Du reste, même si la charge fiscale était un facteur important, la Suisse n’aurait aucun problème. Les impôts sur le bénéfice et sur le revenu sont très bas dans notre pays en comparaison internationale. S’ils sont encore plus diminués, le seul résultat sera d’augmenter les pertes de recettes fiscales. Les baisses d’impôts peuvent tout au plus apporter des recettes supplémentaires aux petits cantons et aux petites communes situés à proximité des grands centres économiques, et cela, au détriment des centres qui doivent alors accepter de voir fuir un certain substrat fiscal. Les baisses d’impôt sont le plus souvent des opérations déficitaires, comme le disent – paradoxalement - les gouvernements cantonaux eux-mêmes. Presque tous les projets visant à réduire les impôts présupposent des pertes de recettes fiscales. La démonstration est particulièrement probante dans le cas de la suppression de l’impôt sur les successions pour les descendants directs. Depuis les années 1990, presque tous les cantons l’ont aboli. Conséquence : les recettes au titre de cet impôt ont diminué de quelque 500 millions de francs, sans pour autant que celles provenant de l’impôt sur la fortune aient augmenté.
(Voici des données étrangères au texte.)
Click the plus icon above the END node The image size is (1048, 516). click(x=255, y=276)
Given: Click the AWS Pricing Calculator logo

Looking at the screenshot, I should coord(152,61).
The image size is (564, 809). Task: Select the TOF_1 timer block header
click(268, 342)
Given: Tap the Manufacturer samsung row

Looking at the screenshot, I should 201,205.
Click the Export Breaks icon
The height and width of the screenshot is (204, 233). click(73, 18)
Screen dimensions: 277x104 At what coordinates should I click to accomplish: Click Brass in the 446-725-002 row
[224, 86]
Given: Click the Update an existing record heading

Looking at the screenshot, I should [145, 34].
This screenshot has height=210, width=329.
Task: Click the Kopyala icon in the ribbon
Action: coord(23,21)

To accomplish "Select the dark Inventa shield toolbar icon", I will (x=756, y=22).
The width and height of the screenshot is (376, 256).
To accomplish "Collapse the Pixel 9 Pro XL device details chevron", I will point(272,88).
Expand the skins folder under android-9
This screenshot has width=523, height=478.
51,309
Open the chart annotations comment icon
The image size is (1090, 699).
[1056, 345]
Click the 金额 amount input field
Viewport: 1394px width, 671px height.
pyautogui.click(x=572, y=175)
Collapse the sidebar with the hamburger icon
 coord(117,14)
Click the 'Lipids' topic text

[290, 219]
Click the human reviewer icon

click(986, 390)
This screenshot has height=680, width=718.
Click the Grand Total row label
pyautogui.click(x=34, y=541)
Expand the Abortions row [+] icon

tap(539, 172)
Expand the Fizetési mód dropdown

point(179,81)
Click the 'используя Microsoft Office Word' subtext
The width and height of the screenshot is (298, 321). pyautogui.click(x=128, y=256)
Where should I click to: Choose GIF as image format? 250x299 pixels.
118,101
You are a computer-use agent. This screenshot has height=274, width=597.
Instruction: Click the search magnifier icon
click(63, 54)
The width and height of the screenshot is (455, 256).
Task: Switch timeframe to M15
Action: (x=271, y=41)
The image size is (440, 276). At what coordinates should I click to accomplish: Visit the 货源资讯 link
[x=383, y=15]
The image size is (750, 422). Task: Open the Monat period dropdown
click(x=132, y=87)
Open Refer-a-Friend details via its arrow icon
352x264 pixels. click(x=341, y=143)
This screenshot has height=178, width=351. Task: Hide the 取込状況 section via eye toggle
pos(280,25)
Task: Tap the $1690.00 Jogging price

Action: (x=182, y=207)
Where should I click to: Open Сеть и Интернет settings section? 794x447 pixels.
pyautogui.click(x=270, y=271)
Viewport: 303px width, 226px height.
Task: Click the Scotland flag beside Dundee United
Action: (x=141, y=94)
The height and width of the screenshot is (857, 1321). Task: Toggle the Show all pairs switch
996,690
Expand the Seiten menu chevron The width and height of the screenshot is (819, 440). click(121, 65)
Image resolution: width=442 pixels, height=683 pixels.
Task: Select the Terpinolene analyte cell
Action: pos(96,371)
Le revers de la « médaille » : des loyers qui augmentent
Du point de vue économique, la concurrence fiscale entre cantons ne peut en aucun cas fonctionner. Tous les habitant(e)s du pays peuvent se déplacer librement et profiter des prestations publiques (transports, culture, sécurité, etc.) sur l’ensemble du territoire, quel que soit leur canton de domicile. Comme Oswald Grübel ou Marcel Ospel, ils peuvent payer des impôts très bas à Wollerau, mais bénéficier de la qualité de vie de Zurich.
Les victimes en sont alors les personnes à faibles ou moyens revenus. En effet, là où elles sont décidées, les baisses d’impôts vont généralement de pair avec une hausse du prix des terrains et des loyers. Cette personnes doivent alors faire face en consacrant une part de leur revenu plus importante que les économies réalisées grâce aux baisses d’impôts. Le cas du canton de Zoug le montre très clairement.
L’initiative pour des impôts équitables, un pas vers une politique fiscale raisonnable
C’est pour ces raisons que le Parti socialiste a lancé l’initiative « pour des impôts équitables ». Cette initiative populaire demande l’introduction de taux d’imposition minimaux de 22 pour cent pour les très hauts revenus et de 5 pour mille pour les grandes fortunes. Les personnes vivant seules sont visées à partir d’un revenu imposable de 250 000 francs, ce qui correspond à un revenu brut compris entre 300 000 et 350 000 francs. L’initiative ne concerne du reste que les fortunes qui dépassent 2 millions de francs. L’interdiction de la taxation dégressive empêche en outre de privilégier fiscalement les couches sociales particulièrement aisées et mobiles. Cela concerne moins de 1 pour cent de la population suisse ; cette petite minorité profite aujourd’hui d’une concurrence fiscale effrénée, au détriment de la majorité.